REQUIREMENTS:
Reproduce each of the rows below verbatim, preserving every line in its original order.

MATERIAL SUPPLIED:
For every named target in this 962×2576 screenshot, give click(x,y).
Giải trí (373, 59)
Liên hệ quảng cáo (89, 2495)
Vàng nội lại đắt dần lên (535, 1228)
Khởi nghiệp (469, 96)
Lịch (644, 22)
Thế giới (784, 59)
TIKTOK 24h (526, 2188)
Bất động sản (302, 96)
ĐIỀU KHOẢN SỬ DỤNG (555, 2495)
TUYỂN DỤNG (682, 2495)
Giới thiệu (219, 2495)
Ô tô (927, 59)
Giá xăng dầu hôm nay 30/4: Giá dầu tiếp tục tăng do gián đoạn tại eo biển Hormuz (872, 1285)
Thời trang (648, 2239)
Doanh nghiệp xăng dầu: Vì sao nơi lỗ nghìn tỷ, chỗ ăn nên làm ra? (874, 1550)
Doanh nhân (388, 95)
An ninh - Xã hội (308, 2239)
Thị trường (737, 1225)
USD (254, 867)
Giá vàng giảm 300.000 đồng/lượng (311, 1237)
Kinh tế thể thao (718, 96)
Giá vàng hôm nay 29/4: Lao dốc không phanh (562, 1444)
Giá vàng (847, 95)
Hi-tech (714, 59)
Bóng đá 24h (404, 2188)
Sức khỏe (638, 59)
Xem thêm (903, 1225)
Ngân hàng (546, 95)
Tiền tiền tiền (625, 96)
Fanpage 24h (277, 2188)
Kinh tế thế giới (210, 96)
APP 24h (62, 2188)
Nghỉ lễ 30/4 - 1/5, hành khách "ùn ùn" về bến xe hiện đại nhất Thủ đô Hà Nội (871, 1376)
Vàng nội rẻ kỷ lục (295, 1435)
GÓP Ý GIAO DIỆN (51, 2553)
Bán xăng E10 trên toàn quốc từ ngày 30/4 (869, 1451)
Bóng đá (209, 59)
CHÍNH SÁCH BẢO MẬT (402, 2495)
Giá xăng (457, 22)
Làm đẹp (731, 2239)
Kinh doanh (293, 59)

RESPONSE TO THE EXERCISE:
For every named target in this 962×2576 screenshot, give click(x,y).
Giải trí (373, 59)
Liên hệ quảng cáo (89, 2495)
Vàng nội lại đắt dần lên (535, 1228)
Khởi nghiệp (469, 96)
Lịch (644, 22)
Thế giới (784, 59)
TIKTOK 24h (526, 2188)
Bất động sản (302, 96)
ĐIỀU KHOẢN SỬ DỤNG (555, 2495)
TUYỂN DỤNG (682, 2495)
Giới thiệu (219, 2495)
Ô tô (927, 59)
Giá xăng dầu hôm nay 30/4: Giá dầu tiếp tục tăng do gián đoạn tại eo biển Hormuz (872, 1285)
Thời trang (648, 2239)
Doanh nghiệp xăng dầu: Vì sao nơi lỗ nghìn tỷ, chỗ ăn nên làm ra? (874, 1550)
Doanh nhân (388, 95)
An ninh - Xã hội (308, 2239)
Thị trường (737, 1225)
USD (254, 867)
Giá vàng giảm 300.000 đồng/lượng (311, 1237)
Kinh tế thể thao (718, 96)
Giá vàng hôm nay 29/4: Lao dốc không phanh (562, 1444)
Giá vàng (847, 95)
Hi-tech (714, 59)
Bóng đá 24h (404, 2188)
Sức khỏe (638, 59)
Xem thêm (903, 1225)
Ngân hàng (546, 95)
Tiền tiền tiền (625, 96)
Fanpage 24h (277, 2188)
Kinh tế thế giới (210, 96)
APP 24h (62, 2188)
Nghỉ lễ 30/4 - 1/5, hành khách "ùn ùn" về bến xe hiện đại nhất Thủ đô Hà Nội (871, 1376)
Vàng nội rẻ kỷ lục (295, 1435)
GÓP Ý GIAO DIỆN (51, 2553)
Bán xăng E10 trên toàn quốc từ ngày 30/4 (869, 1451)
Bóng đá (209, 59)
CHÍNH SÁCH BẢO MẬT (402, 2495)
Giá xăng (457, 22)
Làm đẹp (731, 2239)
Kinh doanh (293, 59)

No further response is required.